Catholic university in Caldwell, New Jersey, U.S.

Caldwell University is a private Catholic university in Caldwell, New Jersey, United States. Founded in 1939 by the Sisters of St. Dominic, the university is accredited by the Middle States Commission on Higher Education, chartered by the State of New Jersey, and registered with the Regents of the University of the State of New York. Caldwell offers 25 undergraduate and 30 graduate programs, including doctoral, master's, certificate, and certification programs, as well as online and distance learning options.

==History==
In 2013, Caldwell College received approval for university status and changed its name to Caldwell University on July 1, 2014. In 2020 Caldwell University was designated by the U.S. Department of Education as a Hispanic-Serving Institution (HSI).

==Campus==
The university is located in suburban New Jersey, and it is about 20 miles from Manhattan. It is on a seventy-acre campus along Essex County Route 506 (Bloomfield Avenue) and shares the land with the Sisters of St. Dominic's Caldwell convent and Mount Saint Dominic Academy, an all-girls Catholic high school. The Sisters also operate Saint Dominic Academy in nearby Jersey City and Lacordaire Academy in Upper Montclair.

==Athletics==
The Department of Athletics oversees all athletic programs at the university. Caldwell University teams participate as a member of the National Collegiate Athletic Association's Division II. The Cougars are a member of the Central Atlantic Collegiate Conference (CACC).

In fall of 2019, Caldwell University launched an eSports program as a member of the ECAC. The inaugural team will compete in the games of Overwatch and League of Legends.

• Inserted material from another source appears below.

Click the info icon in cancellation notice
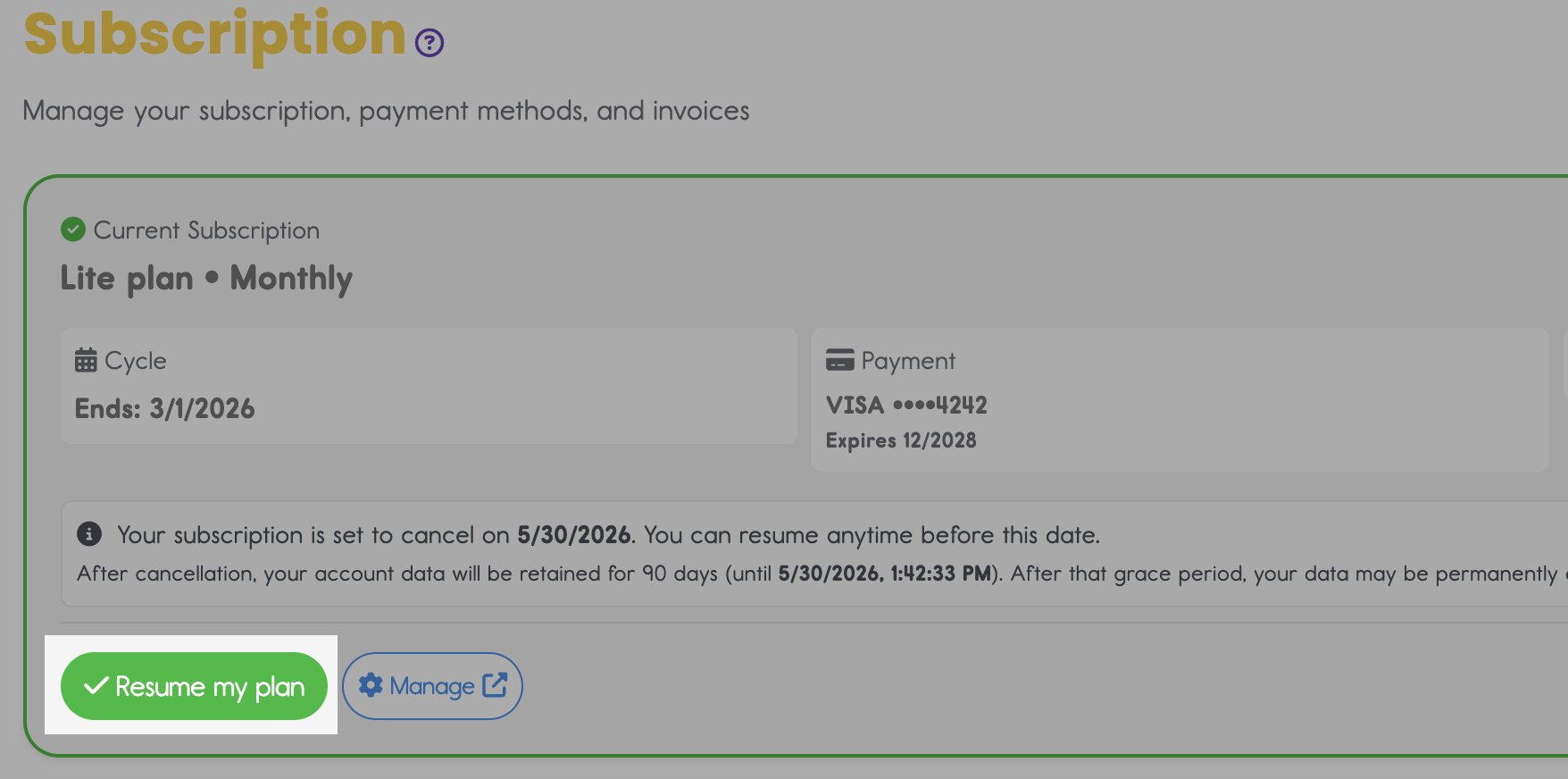The height and width of the screenshot is (779, 1568). (x=89, y=534)
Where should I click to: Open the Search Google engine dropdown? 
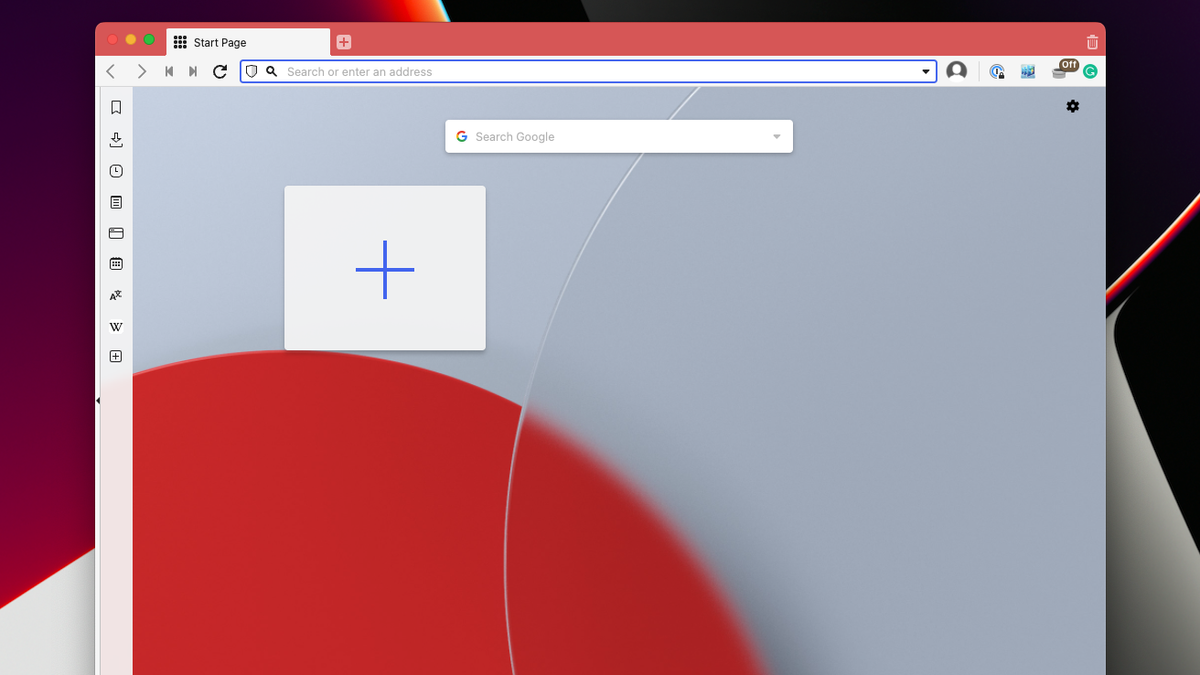[776, 136]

At the same time, Caldwell University will also launch a B.S. in e-Sports Management.

| Men's sports | Women's sports |
| Baseball | Acrobatics and tumbling |
| Basketball | Basketball |
| Cross country | Bowling |
| Lacrosse | Cross country |
| Soccer | Lacrosse |
| Sprint football | Soccer |
| Track and field | Softball |
|  | Track and field |
|  | Volleyball |
Co-ed sports
e-sports

==Notable alumni==

Alumni of Caldwell University include:
- Bill Brennan, activist and politician.
- Jane Burgio (1922–2005), politician who served as Secretary of State of New Jersey and as a member of the New Jersey General Assembly.
- Mary Jo Codey (born 1955), wife of former Governor Richard Codey.
- Beth Fowler (born 1940), actress.
- Arline Friscia, politician who served as a member of the New Jersey General Assembly from 1996 to 2002, where she represented the 19th Legislative District.
- Mary Jo Kopechne (1940–1969), who drowned while riding as a passenger in a car driven by U.S. Senator Edward M. Kennedy.